The first line of the data below and every line after it, through the one with "315x167 pixels.", must be transcribed without change.

──────────────────────────────

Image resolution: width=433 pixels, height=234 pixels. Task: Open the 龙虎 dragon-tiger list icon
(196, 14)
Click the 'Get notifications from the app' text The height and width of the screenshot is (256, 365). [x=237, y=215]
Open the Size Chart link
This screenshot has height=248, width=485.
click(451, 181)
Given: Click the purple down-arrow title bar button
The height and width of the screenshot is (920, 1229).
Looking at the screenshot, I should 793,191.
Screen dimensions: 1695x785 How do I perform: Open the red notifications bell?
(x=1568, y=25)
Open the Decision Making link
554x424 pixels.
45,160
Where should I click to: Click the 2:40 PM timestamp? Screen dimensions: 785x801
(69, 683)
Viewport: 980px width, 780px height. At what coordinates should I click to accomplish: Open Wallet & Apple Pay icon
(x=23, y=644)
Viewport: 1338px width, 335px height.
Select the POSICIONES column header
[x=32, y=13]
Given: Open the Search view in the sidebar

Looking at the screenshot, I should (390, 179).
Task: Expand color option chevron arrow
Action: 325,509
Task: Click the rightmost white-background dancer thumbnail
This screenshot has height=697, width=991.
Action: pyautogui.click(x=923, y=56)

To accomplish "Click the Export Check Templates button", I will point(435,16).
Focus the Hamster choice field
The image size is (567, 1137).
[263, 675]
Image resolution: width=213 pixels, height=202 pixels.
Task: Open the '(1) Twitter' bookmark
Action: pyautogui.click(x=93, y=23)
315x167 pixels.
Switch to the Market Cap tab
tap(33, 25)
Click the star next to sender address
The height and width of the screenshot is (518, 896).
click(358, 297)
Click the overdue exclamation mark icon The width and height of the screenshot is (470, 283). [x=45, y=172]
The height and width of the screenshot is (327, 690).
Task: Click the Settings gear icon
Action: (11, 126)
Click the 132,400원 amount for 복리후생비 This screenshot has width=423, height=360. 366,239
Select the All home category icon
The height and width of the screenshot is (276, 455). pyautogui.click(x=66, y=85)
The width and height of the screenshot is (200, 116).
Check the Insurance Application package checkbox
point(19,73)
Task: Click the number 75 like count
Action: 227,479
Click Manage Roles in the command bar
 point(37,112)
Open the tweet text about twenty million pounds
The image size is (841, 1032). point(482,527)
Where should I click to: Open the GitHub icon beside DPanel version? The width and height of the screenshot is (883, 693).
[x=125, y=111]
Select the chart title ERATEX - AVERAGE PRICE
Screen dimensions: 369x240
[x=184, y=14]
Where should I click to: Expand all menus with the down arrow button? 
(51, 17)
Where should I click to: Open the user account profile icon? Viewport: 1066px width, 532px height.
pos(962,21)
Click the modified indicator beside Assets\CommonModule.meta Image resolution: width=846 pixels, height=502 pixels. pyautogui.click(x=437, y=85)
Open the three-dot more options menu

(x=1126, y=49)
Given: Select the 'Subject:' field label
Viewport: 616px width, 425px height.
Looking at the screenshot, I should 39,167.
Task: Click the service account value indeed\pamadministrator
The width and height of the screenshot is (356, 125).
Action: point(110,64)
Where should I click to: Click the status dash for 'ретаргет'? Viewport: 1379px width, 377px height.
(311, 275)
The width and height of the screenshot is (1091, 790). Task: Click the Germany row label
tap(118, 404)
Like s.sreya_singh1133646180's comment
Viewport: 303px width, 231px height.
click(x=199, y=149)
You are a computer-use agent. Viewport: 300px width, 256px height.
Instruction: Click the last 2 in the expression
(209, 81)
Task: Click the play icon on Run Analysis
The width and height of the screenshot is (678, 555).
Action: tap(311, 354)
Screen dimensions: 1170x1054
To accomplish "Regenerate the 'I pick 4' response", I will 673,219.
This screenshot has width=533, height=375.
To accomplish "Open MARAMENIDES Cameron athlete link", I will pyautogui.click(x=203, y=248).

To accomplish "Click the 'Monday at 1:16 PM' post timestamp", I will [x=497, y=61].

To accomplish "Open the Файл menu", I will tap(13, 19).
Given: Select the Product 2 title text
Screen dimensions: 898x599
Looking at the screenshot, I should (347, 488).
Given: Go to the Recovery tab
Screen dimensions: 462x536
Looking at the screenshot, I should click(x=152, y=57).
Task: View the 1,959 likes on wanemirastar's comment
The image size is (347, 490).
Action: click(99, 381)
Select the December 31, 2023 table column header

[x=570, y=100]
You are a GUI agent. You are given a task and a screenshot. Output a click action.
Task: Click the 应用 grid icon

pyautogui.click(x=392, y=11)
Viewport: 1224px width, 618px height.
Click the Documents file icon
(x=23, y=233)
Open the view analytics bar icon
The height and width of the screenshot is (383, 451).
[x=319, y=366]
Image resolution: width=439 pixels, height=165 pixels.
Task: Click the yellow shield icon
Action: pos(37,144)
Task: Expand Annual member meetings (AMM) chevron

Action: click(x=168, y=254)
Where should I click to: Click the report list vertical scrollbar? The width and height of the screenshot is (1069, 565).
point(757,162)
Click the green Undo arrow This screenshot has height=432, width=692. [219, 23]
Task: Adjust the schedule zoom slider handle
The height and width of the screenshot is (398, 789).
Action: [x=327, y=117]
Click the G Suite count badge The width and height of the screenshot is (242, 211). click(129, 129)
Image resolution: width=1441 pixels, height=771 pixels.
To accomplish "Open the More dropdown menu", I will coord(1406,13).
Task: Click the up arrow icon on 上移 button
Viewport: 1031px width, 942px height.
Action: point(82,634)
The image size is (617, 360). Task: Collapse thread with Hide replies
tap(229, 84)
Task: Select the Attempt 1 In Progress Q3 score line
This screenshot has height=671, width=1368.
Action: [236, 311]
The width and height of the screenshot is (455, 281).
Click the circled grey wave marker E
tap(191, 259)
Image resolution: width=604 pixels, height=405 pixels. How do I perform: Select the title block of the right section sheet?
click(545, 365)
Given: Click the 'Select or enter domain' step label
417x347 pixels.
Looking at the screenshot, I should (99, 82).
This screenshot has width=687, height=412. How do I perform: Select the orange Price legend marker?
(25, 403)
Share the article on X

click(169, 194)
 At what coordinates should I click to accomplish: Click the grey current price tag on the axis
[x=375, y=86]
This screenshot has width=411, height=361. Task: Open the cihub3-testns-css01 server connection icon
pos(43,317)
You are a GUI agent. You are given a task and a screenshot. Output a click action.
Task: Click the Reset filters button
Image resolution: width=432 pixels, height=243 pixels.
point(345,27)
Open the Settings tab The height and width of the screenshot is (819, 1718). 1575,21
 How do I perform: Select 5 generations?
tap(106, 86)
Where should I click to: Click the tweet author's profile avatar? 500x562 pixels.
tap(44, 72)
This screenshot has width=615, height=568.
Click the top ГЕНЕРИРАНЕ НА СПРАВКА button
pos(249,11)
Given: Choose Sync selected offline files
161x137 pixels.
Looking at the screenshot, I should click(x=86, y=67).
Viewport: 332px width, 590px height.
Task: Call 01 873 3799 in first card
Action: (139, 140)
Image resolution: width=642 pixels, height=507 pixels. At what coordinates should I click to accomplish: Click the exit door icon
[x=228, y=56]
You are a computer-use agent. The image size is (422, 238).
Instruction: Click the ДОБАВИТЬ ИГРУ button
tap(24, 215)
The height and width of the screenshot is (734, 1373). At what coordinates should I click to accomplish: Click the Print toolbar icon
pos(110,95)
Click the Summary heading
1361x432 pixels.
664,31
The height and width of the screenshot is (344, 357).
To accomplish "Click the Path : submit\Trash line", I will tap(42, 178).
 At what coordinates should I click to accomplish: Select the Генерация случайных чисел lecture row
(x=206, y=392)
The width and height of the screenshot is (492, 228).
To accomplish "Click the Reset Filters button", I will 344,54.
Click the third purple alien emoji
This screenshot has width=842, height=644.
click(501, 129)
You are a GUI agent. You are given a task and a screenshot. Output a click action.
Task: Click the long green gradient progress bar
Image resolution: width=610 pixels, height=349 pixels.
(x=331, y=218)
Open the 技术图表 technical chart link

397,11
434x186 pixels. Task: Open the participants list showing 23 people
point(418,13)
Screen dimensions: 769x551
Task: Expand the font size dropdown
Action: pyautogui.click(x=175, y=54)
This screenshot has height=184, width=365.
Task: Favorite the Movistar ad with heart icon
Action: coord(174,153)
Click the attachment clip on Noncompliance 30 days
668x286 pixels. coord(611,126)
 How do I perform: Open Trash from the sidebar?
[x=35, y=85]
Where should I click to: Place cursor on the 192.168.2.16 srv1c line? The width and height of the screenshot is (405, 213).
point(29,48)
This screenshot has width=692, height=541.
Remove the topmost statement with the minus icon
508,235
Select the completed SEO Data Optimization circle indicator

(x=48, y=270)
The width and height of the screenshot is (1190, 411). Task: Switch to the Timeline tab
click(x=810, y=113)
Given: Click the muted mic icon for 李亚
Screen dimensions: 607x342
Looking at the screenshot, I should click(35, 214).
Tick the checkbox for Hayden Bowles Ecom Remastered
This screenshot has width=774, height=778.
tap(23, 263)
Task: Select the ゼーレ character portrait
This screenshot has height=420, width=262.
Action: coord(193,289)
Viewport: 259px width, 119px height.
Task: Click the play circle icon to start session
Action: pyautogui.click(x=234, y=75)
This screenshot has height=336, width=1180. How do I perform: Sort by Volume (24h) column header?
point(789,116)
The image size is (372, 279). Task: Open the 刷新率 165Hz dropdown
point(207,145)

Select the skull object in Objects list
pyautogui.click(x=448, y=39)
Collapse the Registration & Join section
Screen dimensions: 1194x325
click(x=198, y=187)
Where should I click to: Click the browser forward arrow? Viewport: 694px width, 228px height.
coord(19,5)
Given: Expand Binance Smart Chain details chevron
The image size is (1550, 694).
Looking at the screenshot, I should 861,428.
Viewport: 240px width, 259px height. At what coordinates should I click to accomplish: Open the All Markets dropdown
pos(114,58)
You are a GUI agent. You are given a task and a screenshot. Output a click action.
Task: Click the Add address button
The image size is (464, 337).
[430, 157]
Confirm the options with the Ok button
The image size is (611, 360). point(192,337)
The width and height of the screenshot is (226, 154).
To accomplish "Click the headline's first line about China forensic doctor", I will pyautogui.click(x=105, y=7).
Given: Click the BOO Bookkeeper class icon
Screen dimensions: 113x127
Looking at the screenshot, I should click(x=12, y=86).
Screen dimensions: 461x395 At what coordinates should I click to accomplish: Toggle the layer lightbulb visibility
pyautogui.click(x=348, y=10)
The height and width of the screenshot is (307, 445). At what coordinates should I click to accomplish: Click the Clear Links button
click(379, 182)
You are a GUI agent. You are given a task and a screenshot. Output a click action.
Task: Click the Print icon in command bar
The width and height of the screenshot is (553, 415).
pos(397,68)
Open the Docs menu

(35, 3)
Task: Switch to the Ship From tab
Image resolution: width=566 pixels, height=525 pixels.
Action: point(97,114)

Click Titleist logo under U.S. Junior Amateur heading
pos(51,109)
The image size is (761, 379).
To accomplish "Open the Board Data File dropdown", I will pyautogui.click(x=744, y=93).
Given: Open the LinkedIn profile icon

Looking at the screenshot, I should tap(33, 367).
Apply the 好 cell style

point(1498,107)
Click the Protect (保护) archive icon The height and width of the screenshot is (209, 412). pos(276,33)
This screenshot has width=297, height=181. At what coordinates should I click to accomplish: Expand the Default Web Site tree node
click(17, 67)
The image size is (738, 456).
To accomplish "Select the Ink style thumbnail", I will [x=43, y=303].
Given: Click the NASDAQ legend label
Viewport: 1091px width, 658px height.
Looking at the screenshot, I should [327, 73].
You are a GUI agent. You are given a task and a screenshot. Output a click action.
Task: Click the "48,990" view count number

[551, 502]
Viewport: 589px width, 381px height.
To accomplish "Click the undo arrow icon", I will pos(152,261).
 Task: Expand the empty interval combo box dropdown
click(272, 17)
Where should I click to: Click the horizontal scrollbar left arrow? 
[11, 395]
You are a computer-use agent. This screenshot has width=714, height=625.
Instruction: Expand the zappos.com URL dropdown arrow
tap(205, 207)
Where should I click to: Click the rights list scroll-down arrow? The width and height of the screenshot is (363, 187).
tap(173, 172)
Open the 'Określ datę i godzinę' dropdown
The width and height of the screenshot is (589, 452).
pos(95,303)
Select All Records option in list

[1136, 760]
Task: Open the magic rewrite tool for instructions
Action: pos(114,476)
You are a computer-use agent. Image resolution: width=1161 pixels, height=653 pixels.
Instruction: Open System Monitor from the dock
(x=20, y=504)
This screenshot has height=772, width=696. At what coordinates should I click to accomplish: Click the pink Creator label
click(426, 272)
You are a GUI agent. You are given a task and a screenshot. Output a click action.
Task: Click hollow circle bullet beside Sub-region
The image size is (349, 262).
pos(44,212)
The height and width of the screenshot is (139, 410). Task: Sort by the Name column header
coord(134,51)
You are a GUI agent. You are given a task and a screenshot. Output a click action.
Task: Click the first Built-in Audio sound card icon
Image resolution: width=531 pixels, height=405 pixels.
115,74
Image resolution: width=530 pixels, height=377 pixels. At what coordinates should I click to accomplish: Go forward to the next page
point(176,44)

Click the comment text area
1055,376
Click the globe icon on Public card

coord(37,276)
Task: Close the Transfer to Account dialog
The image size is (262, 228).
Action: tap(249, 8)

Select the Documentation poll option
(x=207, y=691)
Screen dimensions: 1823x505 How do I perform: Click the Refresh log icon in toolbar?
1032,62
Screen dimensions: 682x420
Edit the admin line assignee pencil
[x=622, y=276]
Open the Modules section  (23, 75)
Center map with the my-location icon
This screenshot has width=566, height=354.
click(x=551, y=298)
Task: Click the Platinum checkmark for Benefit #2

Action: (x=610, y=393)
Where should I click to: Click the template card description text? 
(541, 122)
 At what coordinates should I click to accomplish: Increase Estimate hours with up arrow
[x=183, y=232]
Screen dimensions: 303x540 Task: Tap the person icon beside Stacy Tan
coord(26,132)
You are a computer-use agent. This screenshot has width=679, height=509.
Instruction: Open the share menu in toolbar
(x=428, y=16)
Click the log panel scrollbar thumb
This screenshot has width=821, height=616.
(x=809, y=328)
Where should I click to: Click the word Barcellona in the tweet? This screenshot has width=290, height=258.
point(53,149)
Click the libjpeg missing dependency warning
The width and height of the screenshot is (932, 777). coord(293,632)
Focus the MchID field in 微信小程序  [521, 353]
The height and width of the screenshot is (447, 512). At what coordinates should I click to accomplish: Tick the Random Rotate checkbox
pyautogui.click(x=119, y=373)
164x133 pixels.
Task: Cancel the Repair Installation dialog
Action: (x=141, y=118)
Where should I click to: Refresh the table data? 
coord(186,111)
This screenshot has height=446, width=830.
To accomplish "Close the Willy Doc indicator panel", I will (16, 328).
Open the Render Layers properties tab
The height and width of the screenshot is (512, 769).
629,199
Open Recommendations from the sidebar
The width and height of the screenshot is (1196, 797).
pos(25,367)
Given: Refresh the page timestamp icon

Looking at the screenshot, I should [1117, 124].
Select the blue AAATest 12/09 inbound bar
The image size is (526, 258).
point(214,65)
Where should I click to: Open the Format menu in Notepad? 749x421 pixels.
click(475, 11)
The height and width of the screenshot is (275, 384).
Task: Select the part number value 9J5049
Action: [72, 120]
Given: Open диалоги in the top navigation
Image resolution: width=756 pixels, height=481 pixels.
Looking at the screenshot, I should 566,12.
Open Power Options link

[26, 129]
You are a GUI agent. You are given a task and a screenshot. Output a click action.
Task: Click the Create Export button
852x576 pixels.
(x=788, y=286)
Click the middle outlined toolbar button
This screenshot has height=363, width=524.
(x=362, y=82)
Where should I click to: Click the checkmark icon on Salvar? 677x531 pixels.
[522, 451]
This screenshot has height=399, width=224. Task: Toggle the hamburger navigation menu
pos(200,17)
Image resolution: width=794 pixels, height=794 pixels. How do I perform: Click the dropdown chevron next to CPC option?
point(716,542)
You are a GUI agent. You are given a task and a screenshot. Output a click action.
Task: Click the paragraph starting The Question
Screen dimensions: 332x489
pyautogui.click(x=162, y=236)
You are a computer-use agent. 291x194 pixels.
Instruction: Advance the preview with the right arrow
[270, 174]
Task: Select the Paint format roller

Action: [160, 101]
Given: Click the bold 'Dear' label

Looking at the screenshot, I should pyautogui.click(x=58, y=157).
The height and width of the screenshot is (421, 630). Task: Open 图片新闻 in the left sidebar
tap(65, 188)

──────────────────────────────

- **Response box**
Image resolution: width=433 pixels, height=234 pixels. Task: Open the 龙虎 dragon-tiger list icon
(196, 14)
Click the 'Get notifications from the app' text The height and width of the screenshot is (256, 365). [x=237, y=215]
Open the Size Chart link
This screenshot has height=248, width=485.
click(451, 181)
Given: Click the purple down-arrow title bar button
The height and width of the screenshot is (920, 1229).
Looking at the screenshot, I should 793,191.
Screen dimensions: 1695x785 How do I perform: Open the red notifications bell?
(x=1568, y=25)
Open the Decision Making link
554x424 pixels.
45,160
Where should I click to: Click the 2:40 PM timestamp? Screen dimensions: 785x801
(69, 683)
Viewport: 980px width, 780px height. At what coordinates should I click to accomplish: Open Wallet & Apple Pay icon
(x=23, y=644)
Viewport: 1338px width, 335px height.
Select the POSICIONES column header
[x=32, y=13]
Given: Open the Search view in the sidebar

Looking at the screenshot, I should (390, 179).
Task: Expand color option chevron arrow
Action: 325,509
Task: Click the rightmost white-background dancer thumbnail
This screenshot has height=697, width=991.
Action: pyautogui.click(x=923, y=56)

To accomplish "Click the Export Check Templates button", I will point(435,16).
Focus the Hamster choice field
The image size is (567, 1137).
[263, 675]
Image resolution: width=213 pixels, height=202 pixels.
Task: Open the '(1) Twitter' bookmark
Action: pyautogui.click(x=93, y=23)
315x167 pixels.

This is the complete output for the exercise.